(Records from a pointing dataset)
####

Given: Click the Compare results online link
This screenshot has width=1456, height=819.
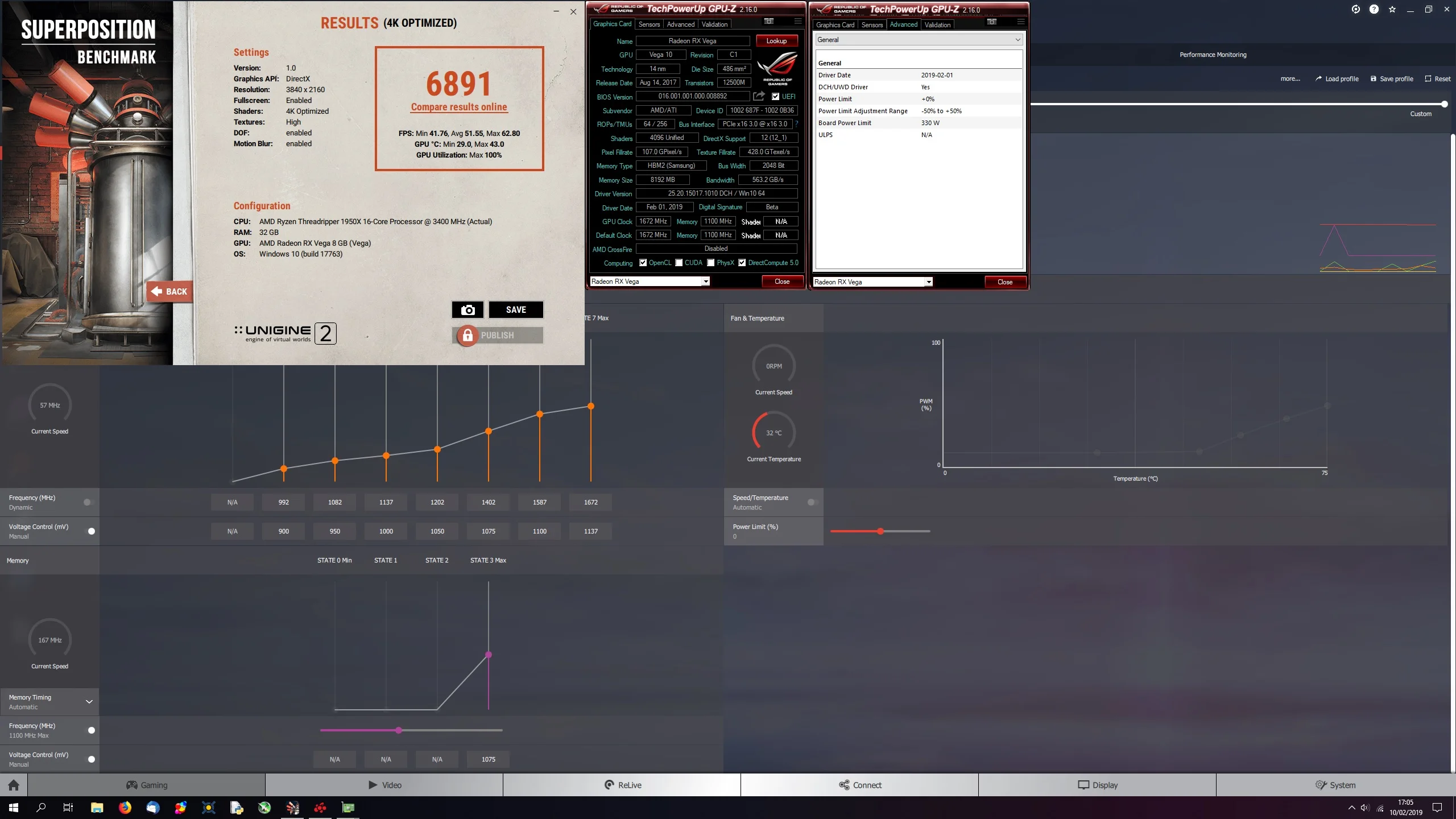Looking at the screenshot, I should tap(459, 107).
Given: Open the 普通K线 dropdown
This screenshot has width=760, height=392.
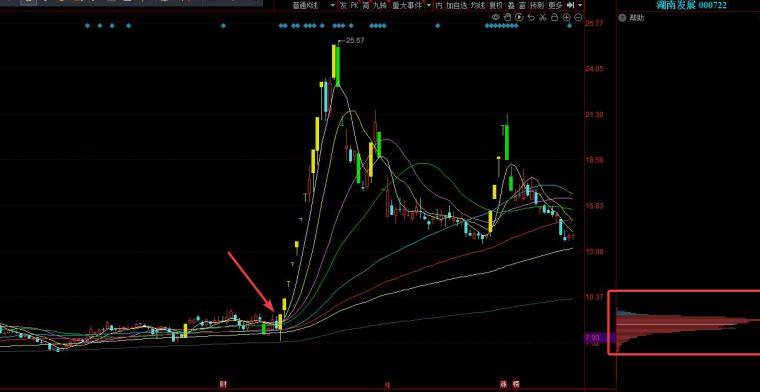Looking at the screenshot, I should (314, 5).
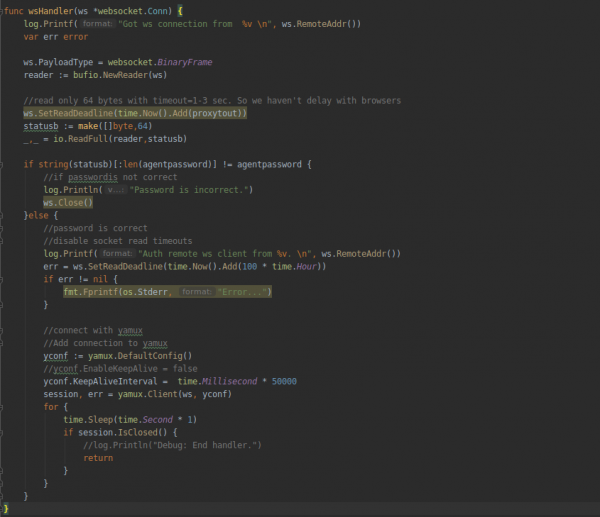
Task: Click the return keyword
Action: click(98, 458)
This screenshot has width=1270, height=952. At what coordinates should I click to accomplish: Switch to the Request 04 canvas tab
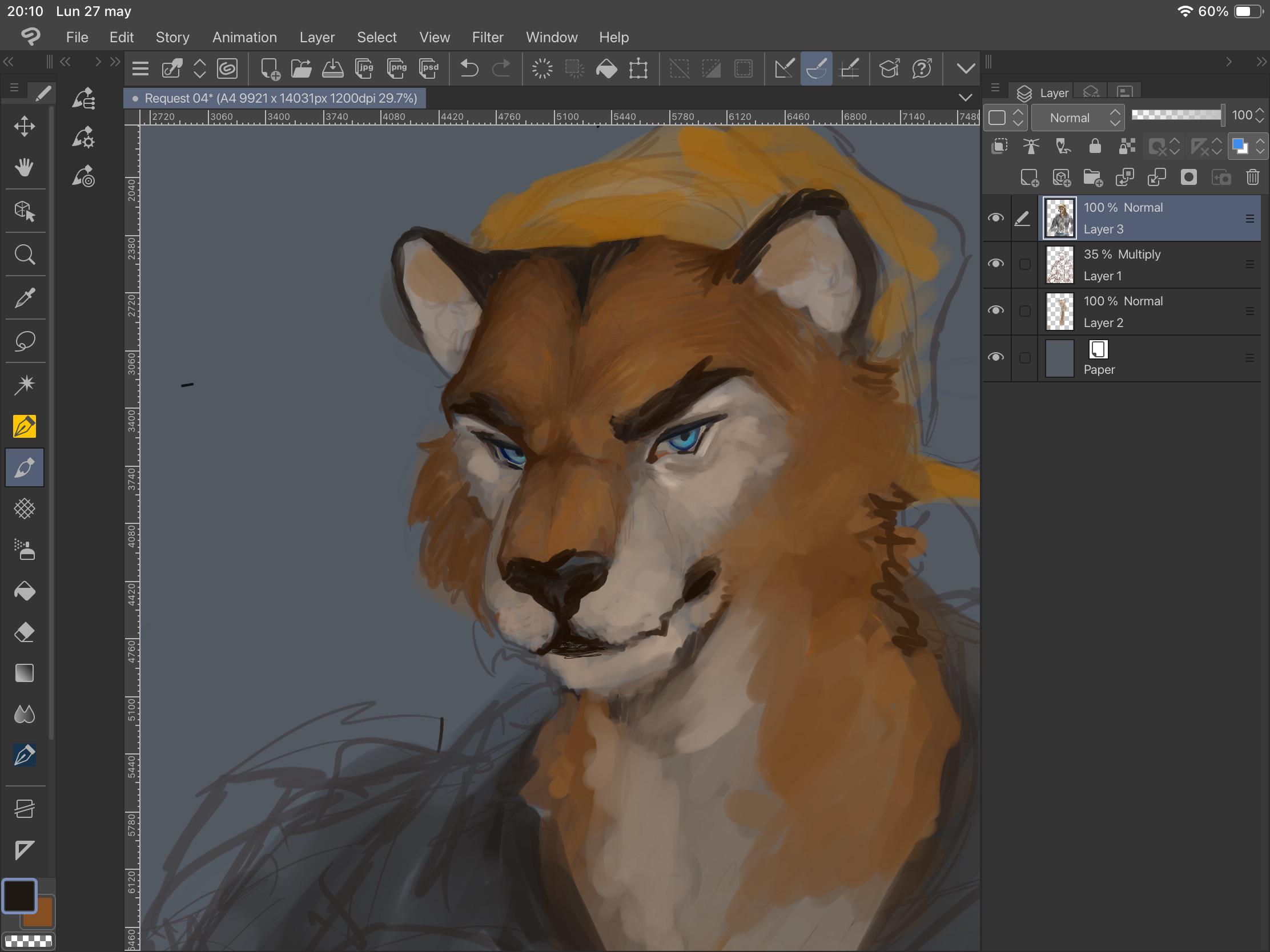coord(276,98)
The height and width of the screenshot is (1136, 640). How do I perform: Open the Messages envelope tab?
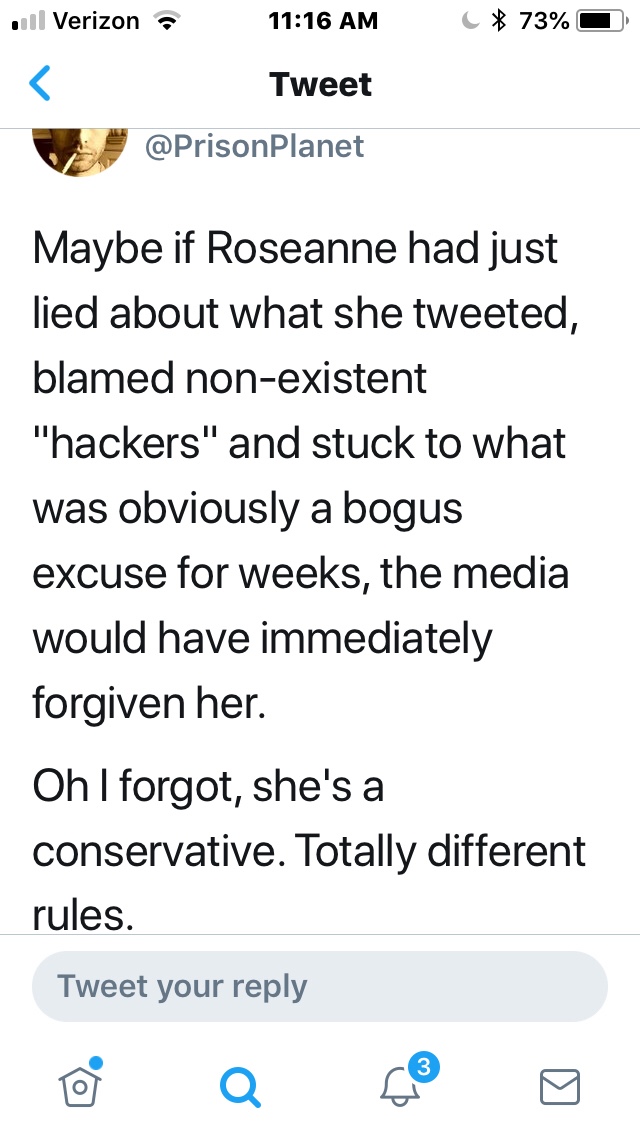[x=560, y=1086]
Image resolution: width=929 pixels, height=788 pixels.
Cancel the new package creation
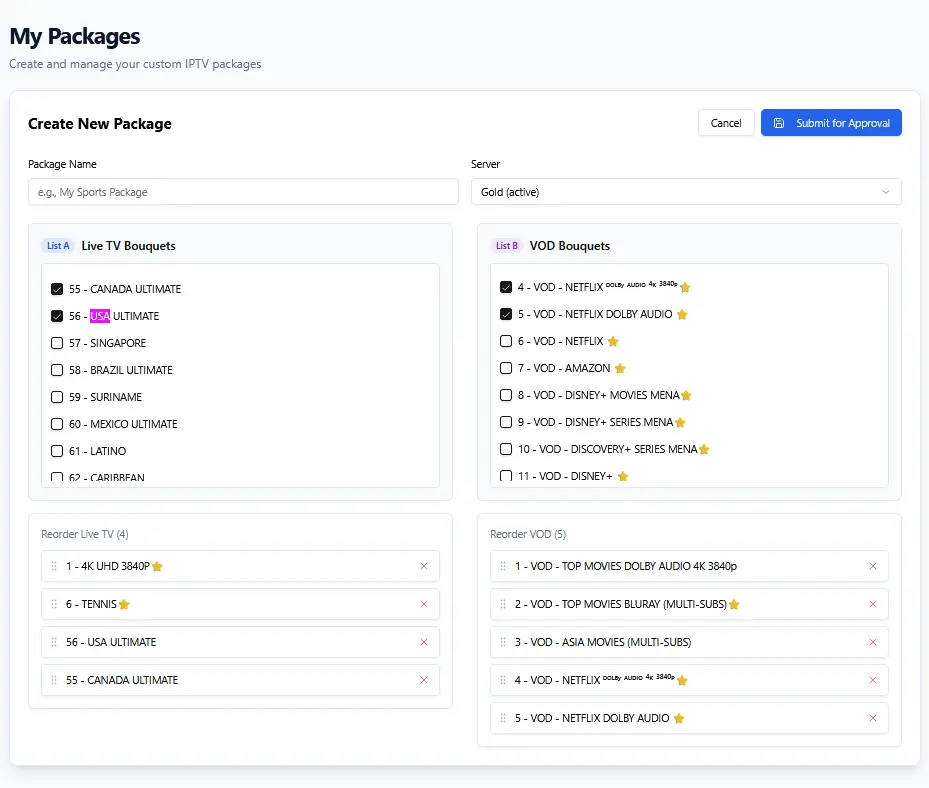point(725,123)
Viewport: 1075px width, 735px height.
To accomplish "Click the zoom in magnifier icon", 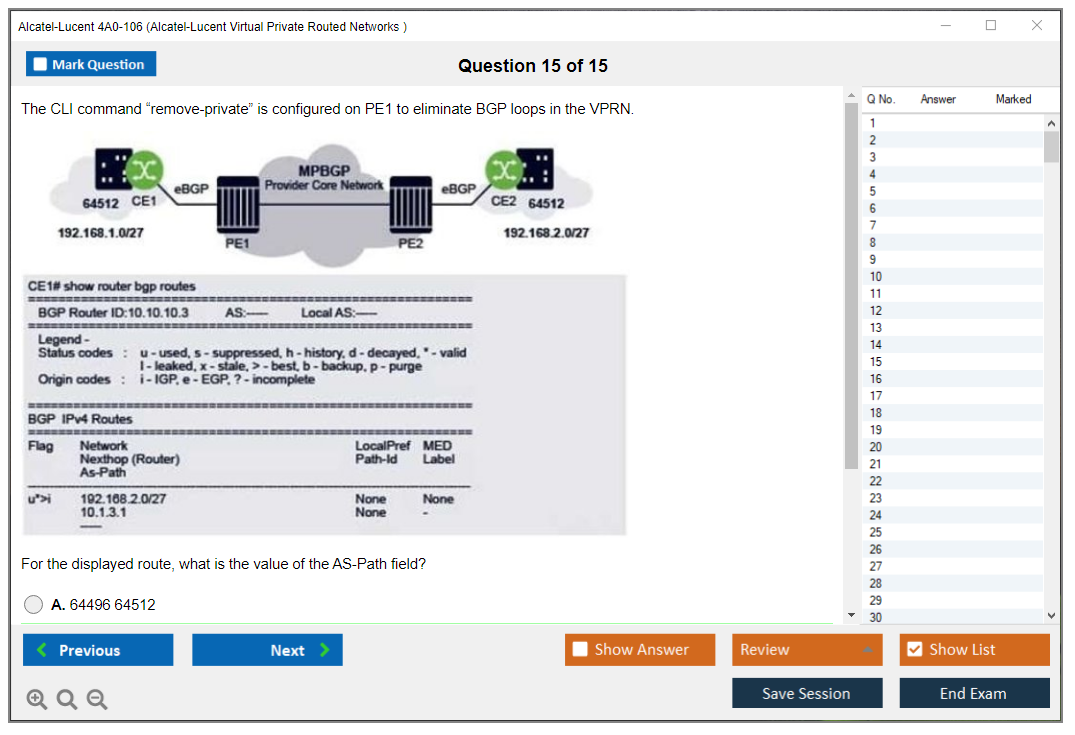I will point(37,700).
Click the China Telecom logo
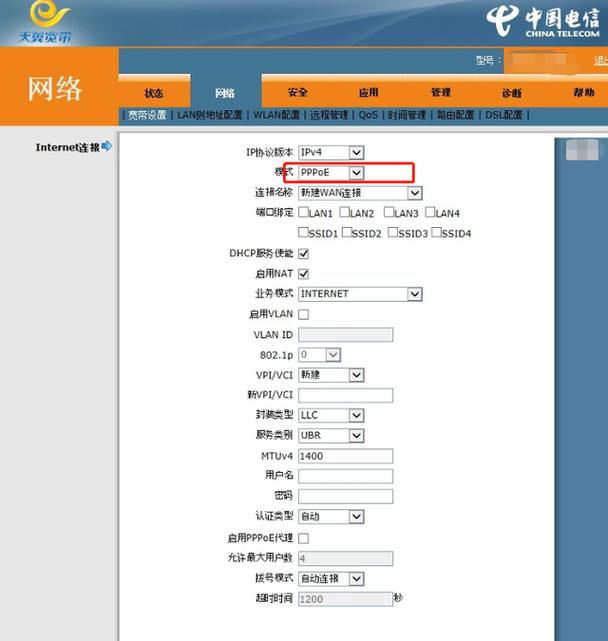Viewport: 608px width, 641px height. point(543,21)
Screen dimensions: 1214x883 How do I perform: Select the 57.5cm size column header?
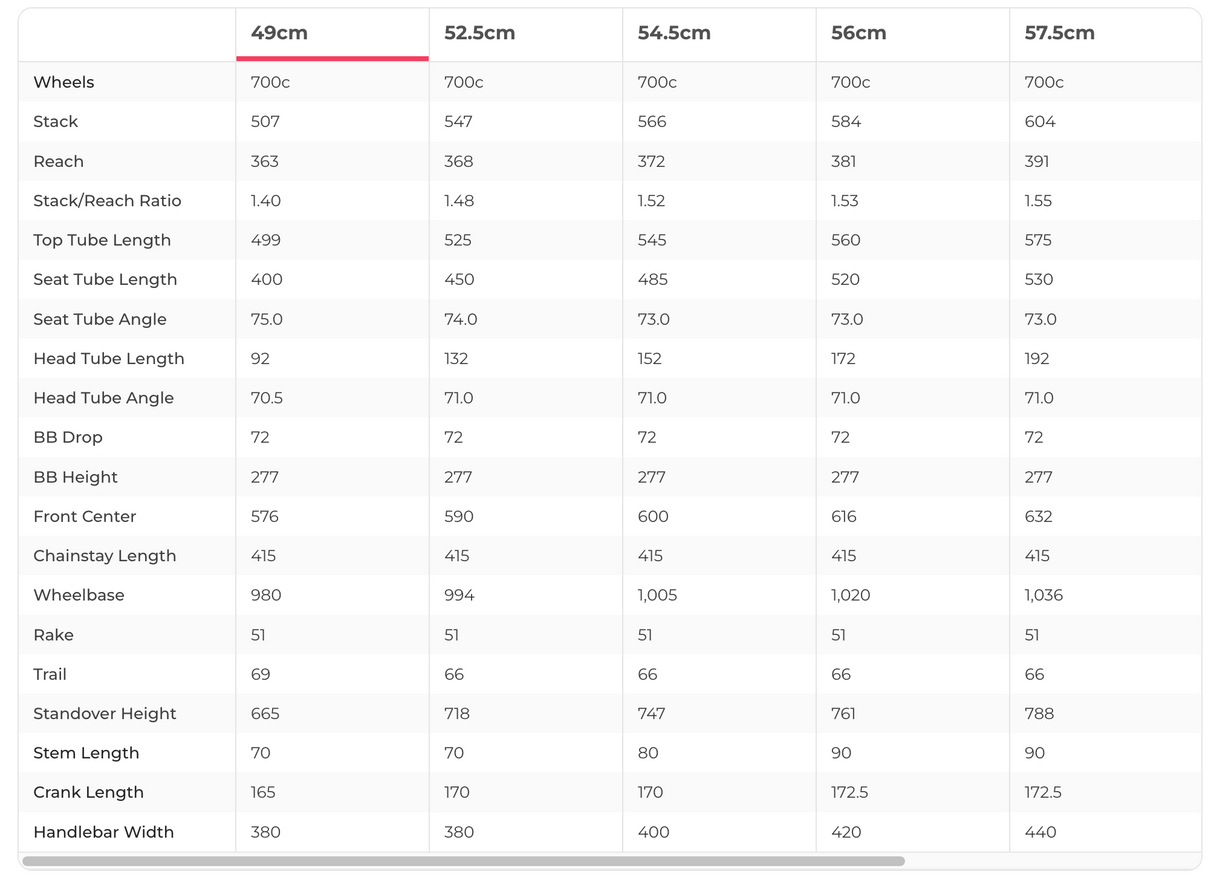1059,33
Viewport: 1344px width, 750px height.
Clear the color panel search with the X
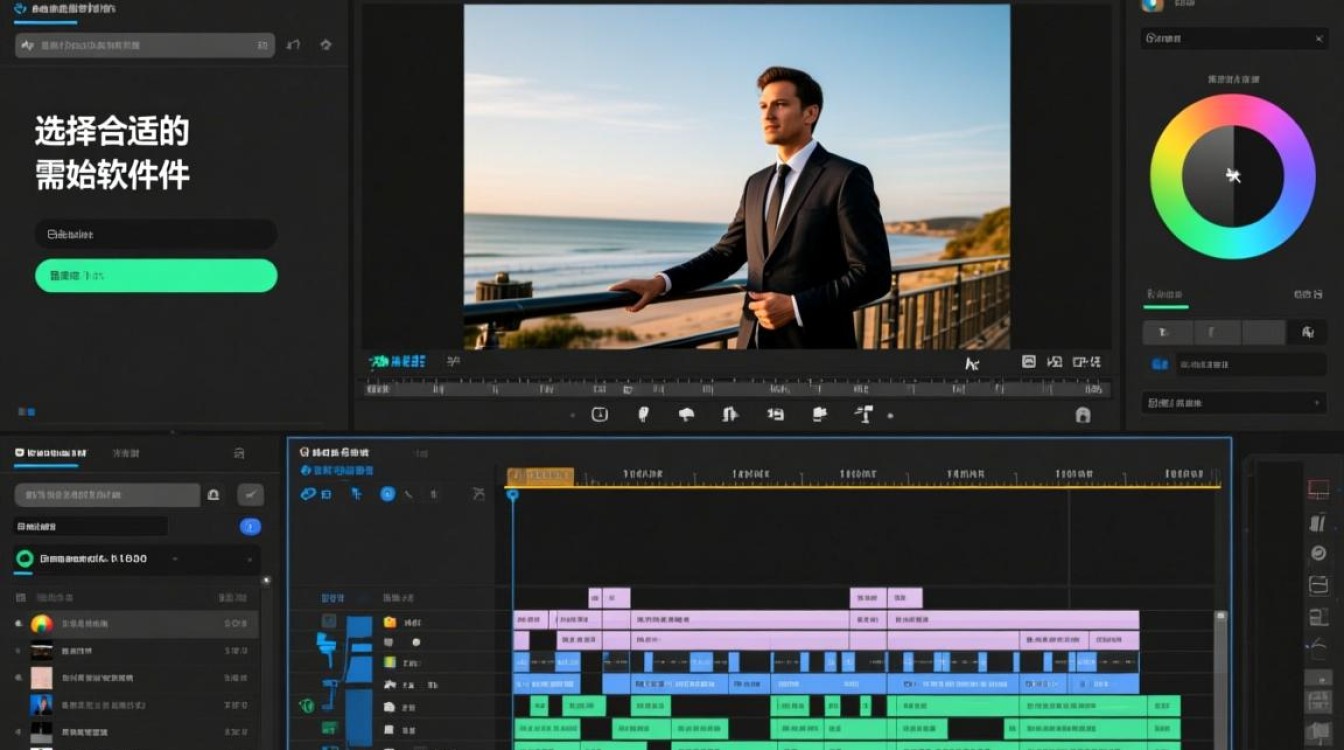click(1319, 39)
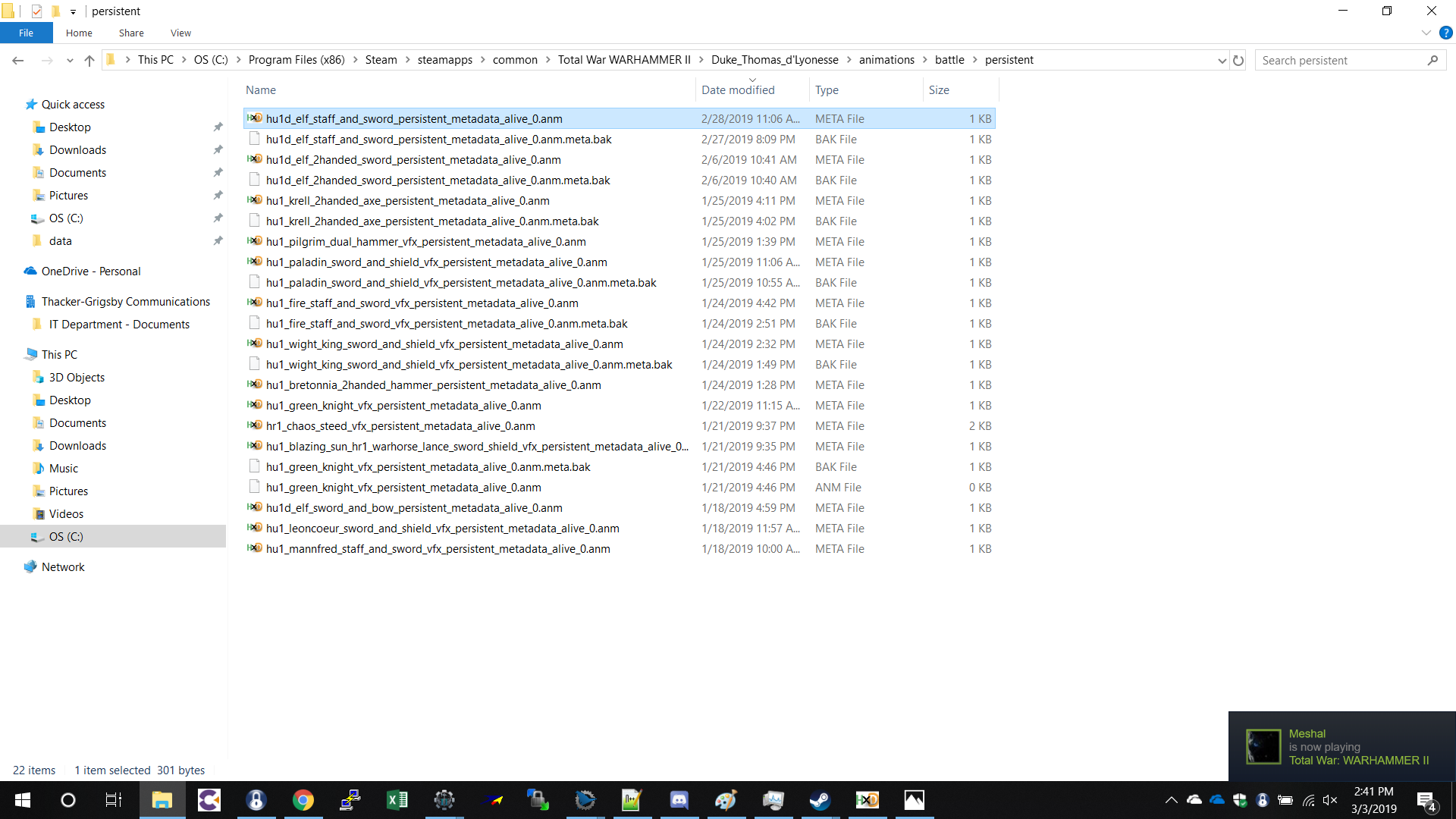This screenshot has height=819, width=1456.
Task: Refresh the persistent folder view
Action: tap(1238, 61)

####

• _GIVEN REQUEST_
Reproduce word for word the lines from the one containing "Viewport: 1344px width, 750px height." through the end of the records, and leave the pictures out of your answer.

• _REPLY_
Viewport: 1344px width, 750px height.
Clear the color panel search with the X
click(1319, 39)
This screenshot has height=819, width=1456.
Task: Refresh the persistent folder view
Action: tap(1238, 61)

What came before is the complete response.